Our analysis also has several limitations which should be accounted for while using these results for policy making. For instance, this analysis has only used one wave for the national health accounts, as the other waves have used different recall periods for outpatient care. As explained above in the methodology section, this was causing great variation in the average OOP expenditure across different waves and would make it impossible to interpret the results while controlling for any bias due to reporting periods. Therefore, our findings are a snapshot in time. In addition, because the recall period for outpatient care was only three months, it is not possible to investigate outpatient utilization rates. Instead, we could only estimate the percentage of care sought in either the public or private sectors among those who sought outpatient care.
We have also drawn limited conclusions on the reasons for utilizing healthcare, as approximately half of the encounters for inpatient and outpatient care were classified as ‘other’ for the variable on type of disease, and other categories were labelled poorly, such as one which was classified as “women’s issues”. It was unclear whether there is any overlap between the diseases categorized as other and the current categories. As a result, we can make limited conclusions on the disease specific utilization and related OOP expenditures.
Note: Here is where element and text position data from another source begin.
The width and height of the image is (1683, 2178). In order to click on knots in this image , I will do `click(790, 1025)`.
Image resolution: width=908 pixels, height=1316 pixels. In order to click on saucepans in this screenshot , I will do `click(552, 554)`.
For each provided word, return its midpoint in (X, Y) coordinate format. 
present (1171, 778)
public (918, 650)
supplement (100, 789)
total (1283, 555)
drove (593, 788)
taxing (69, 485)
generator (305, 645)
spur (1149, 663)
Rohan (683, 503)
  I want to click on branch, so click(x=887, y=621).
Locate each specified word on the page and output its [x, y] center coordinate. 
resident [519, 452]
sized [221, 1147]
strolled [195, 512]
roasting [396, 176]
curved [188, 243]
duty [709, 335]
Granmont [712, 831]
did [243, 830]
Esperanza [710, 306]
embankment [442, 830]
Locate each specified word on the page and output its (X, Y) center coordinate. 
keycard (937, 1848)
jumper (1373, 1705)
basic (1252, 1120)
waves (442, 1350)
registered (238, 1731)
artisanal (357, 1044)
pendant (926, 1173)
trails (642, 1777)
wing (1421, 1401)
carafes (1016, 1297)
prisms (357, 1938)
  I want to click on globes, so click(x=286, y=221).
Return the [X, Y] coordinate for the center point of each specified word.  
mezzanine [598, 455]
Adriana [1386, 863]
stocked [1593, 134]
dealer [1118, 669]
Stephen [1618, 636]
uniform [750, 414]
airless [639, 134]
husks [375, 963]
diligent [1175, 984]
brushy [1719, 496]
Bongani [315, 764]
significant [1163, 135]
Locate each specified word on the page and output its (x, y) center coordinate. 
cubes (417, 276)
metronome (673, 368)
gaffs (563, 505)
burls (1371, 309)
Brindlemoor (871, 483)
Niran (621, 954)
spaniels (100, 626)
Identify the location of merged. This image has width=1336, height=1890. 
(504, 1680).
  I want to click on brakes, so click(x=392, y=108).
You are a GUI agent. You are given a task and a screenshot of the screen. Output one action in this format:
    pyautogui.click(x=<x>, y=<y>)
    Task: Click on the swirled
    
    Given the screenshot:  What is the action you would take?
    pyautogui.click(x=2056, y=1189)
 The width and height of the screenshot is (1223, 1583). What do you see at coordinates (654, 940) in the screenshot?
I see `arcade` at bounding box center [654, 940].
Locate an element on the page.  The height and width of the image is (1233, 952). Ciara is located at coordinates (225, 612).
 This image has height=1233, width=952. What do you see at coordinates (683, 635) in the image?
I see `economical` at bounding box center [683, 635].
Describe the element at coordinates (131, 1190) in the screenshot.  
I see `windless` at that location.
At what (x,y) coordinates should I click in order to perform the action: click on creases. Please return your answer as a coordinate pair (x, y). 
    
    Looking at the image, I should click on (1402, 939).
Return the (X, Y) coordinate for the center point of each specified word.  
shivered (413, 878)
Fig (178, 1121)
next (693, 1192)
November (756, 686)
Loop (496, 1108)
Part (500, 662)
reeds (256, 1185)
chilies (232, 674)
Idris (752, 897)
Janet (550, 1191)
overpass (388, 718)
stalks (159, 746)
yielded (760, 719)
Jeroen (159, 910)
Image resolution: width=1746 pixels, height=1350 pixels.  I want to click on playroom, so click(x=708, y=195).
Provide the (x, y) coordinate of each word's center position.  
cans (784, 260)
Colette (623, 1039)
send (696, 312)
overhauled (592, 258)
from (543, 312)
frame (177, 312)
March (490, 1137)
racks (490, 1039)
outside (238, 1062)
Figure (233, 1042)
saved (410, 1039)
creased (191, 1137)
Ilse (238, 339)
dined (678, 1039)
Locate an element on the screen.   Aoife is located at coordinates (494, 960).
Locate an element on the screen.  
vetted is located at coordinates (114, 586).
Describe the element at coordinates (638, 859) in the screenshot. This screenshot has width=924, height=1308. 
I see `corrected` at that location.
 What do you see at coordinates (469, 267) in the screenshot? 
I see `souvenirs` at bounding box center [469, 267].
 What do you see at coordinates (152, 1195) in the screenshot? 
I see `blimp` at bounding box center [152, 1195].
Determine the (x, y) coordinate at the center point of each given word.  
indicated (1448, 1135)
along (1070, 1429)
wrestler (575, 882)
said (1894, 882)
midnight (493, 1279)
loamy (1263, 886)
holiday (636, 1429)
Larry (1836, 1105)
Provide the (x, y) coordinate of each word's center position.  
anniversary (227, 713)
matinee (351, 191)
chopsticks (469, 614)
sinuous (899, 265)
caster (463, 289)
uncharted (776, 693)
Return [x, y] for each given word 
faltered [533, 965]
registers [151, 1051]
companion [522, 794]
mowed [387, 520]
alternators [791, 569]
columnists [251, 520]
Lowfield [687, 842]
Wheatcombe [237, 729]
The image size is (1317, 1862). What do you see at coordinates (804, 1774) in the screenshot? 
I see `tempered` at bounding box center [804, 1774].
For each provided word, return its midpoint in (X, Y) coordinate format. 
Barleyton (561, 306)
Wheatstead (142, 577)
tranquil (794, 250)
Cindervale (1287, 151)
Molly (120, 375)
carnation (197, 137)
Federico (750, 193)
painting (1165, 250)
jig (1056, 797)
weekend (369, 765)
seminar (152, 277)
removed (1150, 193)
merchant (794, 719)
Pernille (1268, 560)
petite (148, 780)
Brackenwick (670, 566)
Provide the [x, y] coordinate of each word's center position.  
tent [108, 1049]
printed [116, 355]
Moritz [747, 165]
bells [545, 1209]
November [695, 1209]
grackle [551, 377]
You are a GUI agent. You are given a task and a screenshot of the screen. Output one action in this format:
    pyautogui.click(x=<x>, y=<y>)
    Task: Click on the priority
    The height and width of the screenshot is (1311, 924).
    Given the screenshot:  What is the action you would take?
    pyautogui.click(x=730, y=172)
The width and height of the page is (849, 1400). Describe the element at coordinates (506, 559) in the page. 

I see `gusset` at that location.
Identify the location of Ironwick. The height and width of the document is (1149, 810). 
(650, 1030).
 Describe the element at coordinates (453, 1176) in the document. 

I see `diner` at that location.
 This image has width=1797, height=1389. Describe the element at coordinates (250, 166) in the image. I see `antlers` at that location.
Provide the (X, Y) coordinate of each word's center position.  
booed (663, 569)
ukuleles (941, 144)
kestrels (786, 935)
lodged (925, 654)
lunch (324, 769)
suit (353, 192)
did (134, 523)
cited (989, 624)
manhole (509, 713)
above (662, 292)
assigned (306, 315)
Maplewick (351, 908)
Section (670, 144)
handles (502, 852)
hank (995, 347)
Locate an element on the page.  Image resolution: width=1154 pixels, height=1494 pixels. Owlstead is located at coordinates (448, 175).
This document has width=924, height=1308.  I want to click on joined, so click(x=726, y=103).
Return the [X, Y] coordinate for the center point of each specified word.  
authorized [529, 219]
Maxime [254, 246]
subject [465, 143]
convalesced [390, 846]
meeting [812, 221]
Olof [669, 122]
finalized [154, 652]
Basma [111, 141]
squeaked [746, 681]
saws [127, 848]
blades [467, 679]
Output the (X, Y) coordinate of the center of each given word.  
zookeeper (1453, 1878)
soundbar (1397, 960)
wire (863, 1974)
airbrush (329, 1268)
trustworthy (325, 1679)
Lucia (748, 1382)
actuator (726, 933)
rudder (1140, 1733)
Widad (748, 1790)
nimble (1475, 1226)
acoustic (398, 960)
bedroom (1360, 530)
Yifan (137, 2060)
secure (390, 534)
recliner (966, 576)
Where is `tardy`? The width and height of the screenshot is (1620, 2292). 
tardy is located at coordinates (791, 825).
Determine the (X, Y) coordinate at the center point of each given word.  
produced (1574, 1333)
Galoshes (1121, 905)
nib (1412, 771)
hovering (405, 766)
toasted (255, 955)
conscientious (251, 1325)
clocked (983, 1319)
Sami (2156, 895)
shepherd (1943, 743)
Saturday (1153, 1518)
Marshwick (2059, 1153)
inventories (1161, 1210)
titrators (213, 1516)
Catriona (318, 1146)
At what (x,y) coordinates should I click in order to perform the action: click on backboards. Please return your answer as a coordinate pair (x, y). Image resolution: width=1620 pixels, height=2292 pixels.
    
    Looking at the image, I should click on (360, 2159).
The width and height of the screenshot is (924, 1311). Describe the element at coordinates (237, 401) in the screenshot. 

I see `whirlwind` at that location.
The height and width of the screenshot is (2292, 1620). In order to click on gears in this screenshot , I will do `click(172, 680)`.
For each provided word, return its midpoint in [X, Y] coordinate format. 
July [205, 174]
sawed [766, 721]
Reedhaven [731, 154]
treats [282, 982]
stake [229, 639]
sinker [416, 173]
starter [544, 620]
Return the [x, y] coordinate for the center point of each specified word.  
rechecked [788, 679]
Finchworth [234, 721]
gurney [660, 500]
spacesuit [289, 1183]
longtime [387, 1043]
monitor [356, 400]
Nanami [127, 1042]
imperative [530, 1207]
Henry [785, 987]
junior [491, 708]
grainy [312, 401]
Lastly, this analysis is based on data collected prior to the implementation of social health protection programs in Pakistan. These results for OOP expenditures and its determinants for inpatient care may have changed after the implementation of the programs, but this is not expected to have a large impact on the overall results since both the utilization and OOP expenditures were mostly for outpatient care, which is not covered in the social health protection programs. An important area of future research would be to replicate the analysis using the out-of-pocket expenditure dataset to be published by Pakistan Bureau of Statistics in mid-2020 and assess the impact of the programs.